Ad accompagnare il trio sono Frank Carter e i suoi Rattlesnake, gruppo hardcore punk inglese con forti influenze alternative (soprattutto nel loro ultimo album Modern Ruin), quindi summa delle precedenti esperienze del frontman con i Gallows e i Pure Love.
I BC arrivano sul palco accompagnati da un impressionante muro di luci bianche, già mezzi denudati. Effettivamente è un bene perché, a parte far felici milioni di ragazzine, Simon ha la tendenza a sudare come un verro durante l’esibizione. Esibizione che fin da subito vuol fissare i toni con Wolves of Winter, primo singolo estratto dall’ultimo album, che è in alta rotazione in radio da non so più quanto tempo. Si continua con Living is a Problem e Sounds Like Balloons, al termine della quale il pubblico continua indefessamente a cantarne il ritornello. Forse per una band non c’è soddisfazione maggiore. Siamo solo all’inizio, infatti la scaletta conta ben 24 canzoni che spaziano più o meno sull’intera discografia, anche se la predilezione è per i singoli di maggior successo degli ultimi anni. Si hanno Biblical, Victory Over the Sun, On a Bang, Opposite e Bubbles, con continui e ininterrotti cambi di strumentazione, sia per il bassista che per il frontman. C’è da riconoscere che i tre sono proprio una macchina ben rodata e oliata, mai una sbavatura o un’incertezza.

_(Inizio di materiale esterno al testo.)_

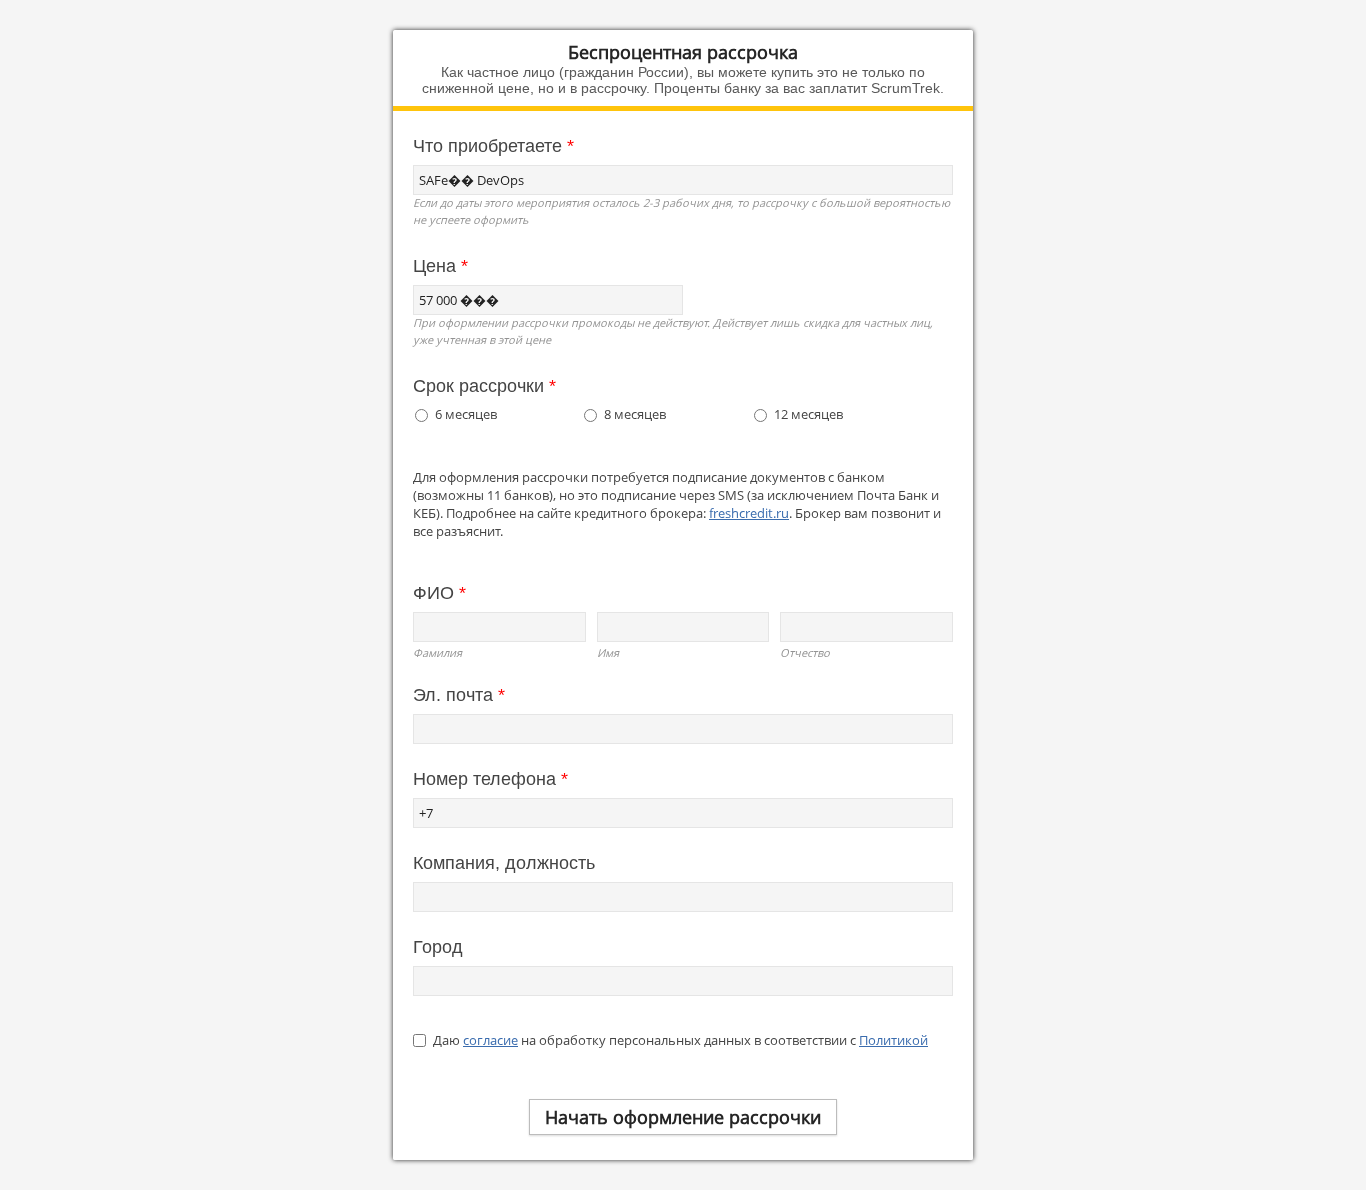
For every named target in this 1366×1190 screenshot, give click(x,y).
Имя (608, 652)
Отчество (805, 652)
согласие (490, 1040)
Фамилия (437, 652)
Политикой (893, 1040)
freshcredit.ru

Simon, ha delle doti canore davvero invidiabili che gli permettono esibirsi con una pulizia e un’accuratezza fuori dal comune. Il set continua con 57, Friend And Enemies, The Captain e The Joke’s On Us. È poi la volta del classicone Black Chandelier e del nuovo singolo Re-Arrange, di Medicine, Glitter And Trauma e di un altro preferito dai fan, Mountains. A chiudere il tutto è la carrellata composta da Name of The Wee Man, Flammable (ultimissimo singolo estratto da Ellipsis), That Golden Rule e infine quel capolavoro che è Many of Horror. Ho detto infine? Chiedo scusa. Era telefonatissimo che il pubblico avrebbe domandato a gran voce il bis, che puntualmente non si fa aspettare. Bis composto da Machines che esalta le doti acustiche e (ancora una volta) canore di Simon, Animal Style, brano dal riff inconfondibile estratto anch’esso dall’ultimo LP, e infine, questa volta per davvero, dall’esplosiva e martellante Stingin Belle. I tre salutano con quel loro accento scozzese incomprensibile, lanciano le bacchette e una miriade di plettri alla folla e si dileguano velocemente pronti per prepararsi alla tappa successiva.

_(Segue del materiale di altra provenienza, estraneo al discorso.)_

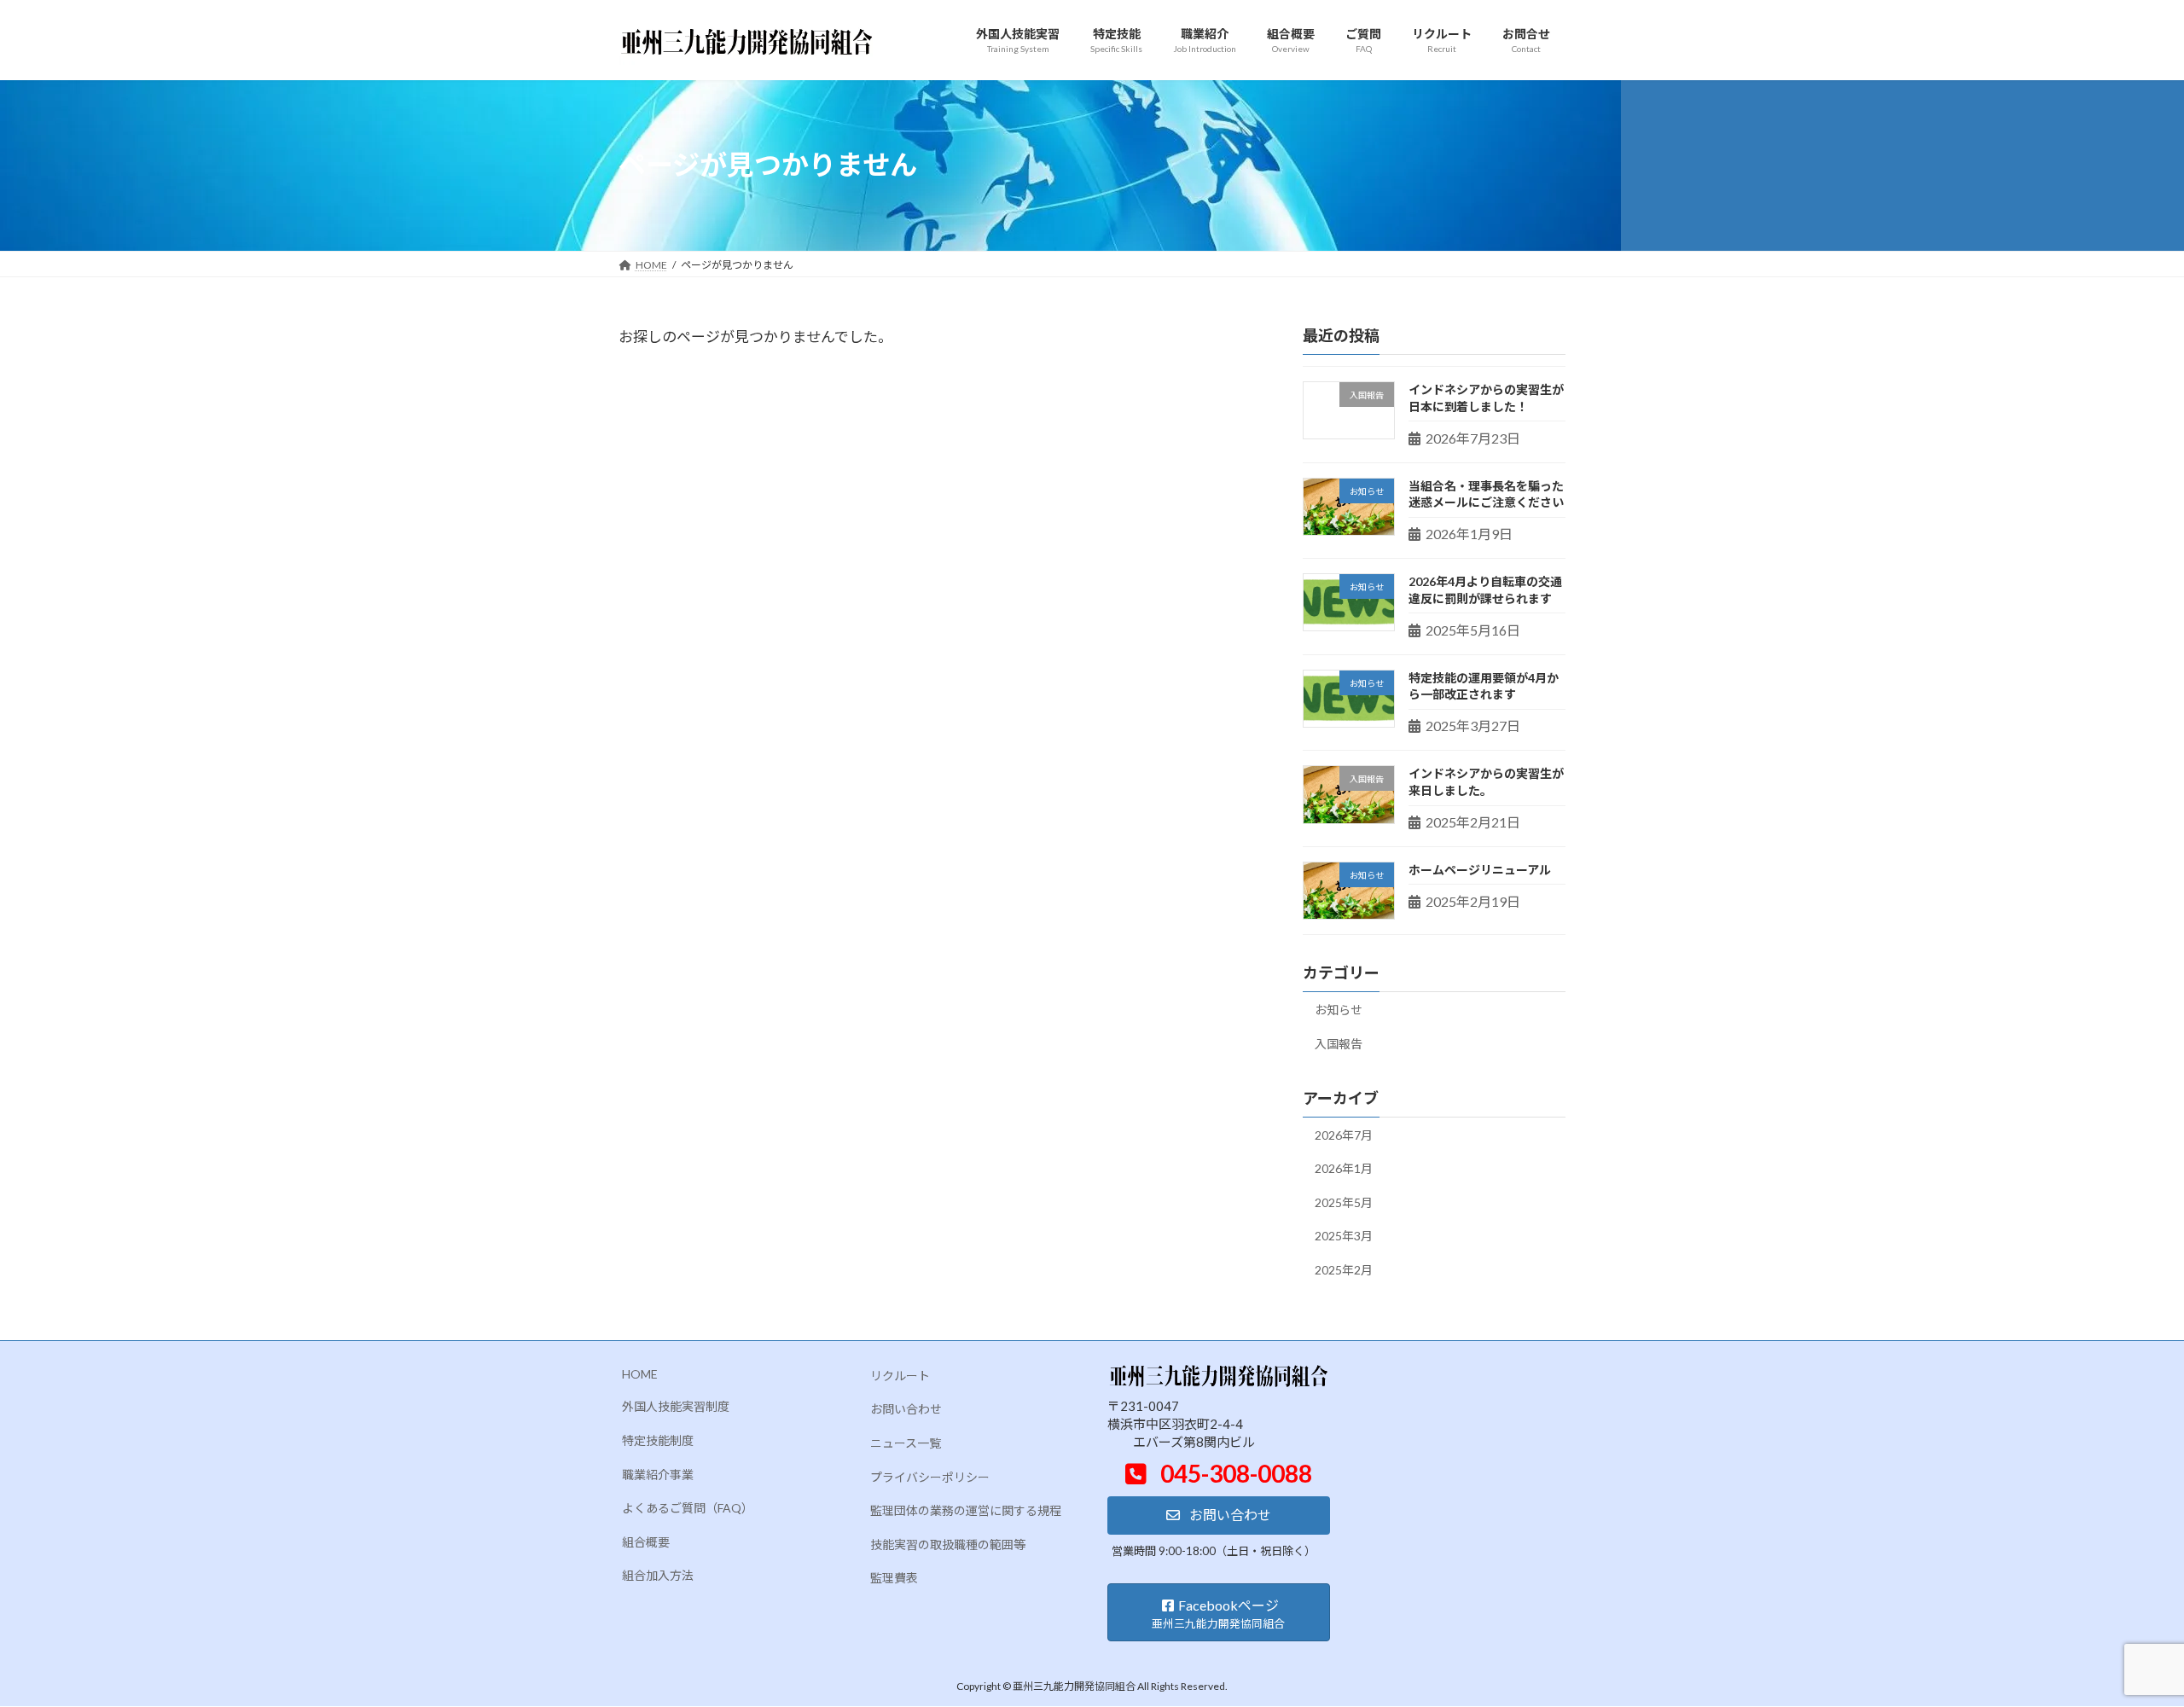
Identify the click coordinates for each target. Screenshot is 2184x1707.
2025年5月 (1344, 1201)
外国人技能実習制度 (675, 1407)
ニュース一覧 (905, 1443)
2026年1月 (1344, 1168)
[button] (1218, 1515)
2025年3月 (1344, 1235)
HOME (640, 1374)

Finiamo con un po’ di sana polemica. Indipendentemente dai gusti musicali, i Biffy Clyro si confermano come una delle realtà più solide nel panorama alternative di stampo mainstream (chiedo scusa per l’ossimoro) e deve fare un po’ riflettere il fatto che un gruppo di importanza internazionale, che ha riempito stadi con decine di migliaia di persona (Wembley dovrebbe far suonare un campanellino), non abbia ottenuto il sold out all’Atlantico, come invece è avvenuto recentemente per artisti nostrani (tutti i fatti e gli eventi narrati non sono per nulla casuali). Nulla da togliere a questi ultimi, però dispiace che nel nostro Paese band come i BC non vengano apprezzati come meriterebbero (di esempi ce ne sarebbero davvero fin troppi). Detto ciò, è stata un’ottima performance e se avrete in futuro l’occasione di vederli live non lasciateveli sfuggire.